Source material section start

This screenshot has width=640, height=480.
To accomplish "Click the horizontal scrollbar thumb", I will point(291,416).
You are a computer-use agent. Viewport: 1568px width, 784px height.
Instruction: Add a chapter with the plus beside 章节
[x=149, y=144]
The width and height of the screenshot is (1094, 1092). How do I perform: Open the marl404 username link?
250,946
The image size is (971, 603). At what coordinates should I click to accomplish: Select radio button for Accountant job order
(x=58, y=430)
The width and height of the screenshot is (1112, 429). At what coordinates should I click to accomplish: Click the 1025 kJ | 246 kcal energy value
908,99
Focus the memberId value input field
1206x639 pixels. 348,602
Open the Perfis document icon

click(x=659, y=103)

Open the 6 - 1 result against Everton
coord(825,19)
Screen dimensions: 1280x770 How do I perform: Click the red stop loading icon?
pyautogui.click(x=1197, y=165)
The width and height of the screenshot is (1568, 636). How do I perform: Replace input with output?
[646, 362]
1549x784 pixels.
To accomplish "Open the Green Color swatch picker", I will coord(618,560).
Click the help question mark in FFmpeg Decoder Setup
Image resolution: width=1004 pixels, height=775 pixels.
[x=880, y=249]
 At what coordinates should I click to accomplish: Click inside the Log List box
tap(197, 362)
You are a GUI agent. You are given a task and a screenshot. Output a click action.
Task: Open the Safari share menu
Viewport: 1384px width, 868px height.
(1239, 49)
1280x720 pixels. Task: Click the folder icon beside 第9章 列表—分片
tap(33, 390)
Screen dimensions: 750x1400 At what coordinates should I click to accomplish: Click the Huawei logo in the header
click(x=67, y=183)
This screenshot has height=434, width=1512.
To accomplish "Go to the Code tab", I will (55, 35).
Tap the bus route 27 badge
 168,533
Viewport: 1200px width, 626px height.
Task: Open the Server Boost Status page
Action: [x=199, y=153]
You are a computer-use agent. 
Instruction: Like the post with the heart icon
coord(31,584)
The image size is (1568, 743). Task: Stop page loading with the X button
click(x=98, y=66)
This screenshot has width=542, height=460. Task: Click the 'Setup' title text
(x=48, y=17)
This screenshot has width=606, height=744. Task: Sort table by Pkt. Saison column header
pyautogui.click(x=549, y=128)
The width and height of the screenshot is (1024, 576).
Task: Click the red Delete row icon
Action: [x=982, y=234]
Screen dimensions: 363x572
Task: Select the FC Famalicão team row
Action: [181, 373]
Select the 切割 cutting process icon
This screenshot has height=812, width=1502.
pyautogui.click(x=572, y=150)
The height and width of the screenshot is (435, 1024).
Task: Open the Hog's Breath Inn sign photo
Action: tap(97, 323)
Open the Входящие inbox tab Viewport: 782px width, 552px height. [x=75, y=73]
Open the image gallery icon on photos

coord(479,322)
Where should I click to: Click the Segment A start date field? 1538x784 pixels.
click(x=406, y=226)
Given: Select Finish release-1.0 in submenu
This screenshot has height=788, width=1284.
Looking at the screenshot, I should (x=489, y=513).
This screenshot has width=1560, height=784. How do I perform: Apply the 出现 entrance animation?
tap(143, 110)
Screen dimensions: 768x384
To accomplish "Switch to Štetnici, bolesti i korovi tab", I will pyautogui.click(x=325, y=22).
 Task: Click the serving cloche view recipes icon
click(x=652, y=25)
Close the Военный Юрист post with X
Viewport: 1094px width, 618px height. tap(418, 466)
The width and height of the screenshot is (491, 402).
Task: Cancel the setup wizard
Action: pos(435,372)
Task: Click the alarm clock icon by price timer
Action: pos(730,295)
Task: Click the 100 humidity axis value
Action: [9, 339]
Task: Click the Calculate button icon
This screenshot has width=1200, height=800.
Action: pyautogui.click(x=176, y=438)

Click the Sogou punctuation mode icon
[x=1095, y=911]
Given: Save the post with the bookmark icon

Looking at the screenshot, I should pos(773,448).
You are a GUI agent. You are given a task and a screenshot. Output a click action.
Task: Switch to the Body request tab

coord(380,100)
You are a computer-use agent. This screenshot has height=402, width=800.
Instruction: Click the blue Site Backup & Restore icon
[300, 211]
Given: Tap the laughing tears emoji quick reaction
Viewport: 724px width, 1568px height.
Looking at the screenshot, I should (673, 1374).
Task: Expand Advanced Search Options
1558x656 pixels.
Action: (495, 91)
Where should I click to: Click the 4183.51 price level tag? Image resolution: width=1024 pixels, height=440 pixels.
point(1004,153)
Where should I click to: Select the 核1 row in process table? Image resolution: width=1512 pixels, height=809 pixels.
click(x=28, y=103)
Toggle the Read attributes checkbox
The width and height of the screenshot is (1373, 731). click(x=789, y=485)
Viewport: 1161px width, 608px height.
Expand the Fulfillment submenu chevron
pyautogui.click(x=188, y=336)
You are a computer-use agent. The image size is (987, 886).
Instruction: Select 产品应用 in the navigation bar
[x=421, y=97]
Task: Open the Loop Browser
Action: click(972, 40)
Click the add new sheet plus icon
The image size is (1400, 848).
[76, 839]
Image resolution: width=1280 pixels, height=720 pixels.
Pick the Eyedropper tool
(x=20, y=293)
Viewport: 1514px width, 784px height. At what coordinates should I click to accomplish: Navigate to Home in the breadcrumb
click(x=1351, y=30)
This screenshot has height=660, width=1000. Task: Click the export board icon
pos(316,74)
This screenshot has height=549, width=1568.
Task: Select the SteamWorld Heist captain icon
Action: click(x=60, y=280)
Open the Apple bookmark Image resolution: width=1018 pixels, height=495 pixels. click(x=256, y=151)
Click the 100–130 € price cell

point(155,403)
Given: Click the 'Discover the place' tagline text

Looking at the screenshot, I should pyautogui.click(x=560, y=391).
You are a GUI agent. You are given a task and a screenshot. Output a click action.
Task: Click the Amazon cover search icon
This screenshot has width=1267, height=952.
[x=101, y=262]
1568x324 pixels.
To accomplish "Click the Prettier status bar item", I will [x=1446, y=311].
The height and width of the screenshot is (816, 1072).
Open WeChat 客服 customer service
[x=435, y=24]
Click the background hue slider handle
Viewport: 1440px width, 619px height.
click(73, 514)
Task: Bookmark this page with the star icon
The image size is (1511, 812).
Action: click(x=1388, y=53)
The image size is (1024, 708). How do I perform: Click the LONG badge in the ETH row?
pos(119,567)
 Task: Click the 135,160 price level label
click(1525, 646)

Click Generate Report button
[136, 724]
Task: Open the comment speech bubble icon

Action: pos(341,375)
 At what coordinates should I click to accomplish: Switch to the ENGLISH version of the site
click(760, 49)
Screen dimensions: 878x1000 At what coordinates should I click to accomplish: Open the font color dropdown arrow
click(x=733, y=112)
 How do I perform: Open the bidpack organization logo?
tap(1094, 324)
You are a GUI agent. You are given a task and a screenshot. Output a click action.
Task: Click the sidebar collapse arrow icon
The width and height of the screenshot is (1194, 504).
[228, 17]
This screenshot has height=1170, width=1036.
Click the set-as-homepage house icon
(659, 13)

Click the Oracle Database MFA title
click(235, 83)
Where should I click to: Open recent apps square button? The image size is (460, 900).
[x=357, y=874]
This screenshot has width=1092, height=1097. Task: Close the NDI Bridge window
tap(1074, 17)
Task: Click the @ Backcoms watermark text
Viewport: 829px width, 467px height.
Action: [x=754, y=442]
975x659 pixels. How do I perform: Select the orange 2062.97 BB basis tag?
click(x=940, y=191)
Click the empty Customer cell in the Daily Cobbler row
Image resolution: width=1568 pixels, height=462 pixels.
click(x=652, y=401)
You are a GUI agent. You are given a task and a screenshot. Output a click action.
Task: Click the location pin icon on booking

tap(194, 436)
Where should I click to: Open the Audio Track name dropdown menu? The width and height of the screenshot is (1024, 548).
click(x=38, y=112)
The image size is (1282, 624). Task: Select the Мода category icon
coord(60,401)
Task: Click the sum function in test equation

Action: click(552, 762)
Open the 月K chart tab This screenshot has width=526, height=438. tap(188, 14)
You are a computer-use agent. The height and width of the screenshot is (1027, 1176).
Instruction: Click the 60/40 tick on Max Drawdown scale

Source material section end

_Prompt_
Copy exactly the lines that begin with the one containing "Task: Click the sum function in test equation" and continue to the end of the records, both included, and nothing more.

_Answer to this exercise_
Task: Click the sum function in test equation

Action: click(552, 762)
Open the 月K chart tab This screenshot has width=526, height=438. tap(188, 14)
You are a computer-use agent. The height and width of the screenshot is (1027, 1176).
Instruction: Click the 60/40 tick on Max Drawdown scale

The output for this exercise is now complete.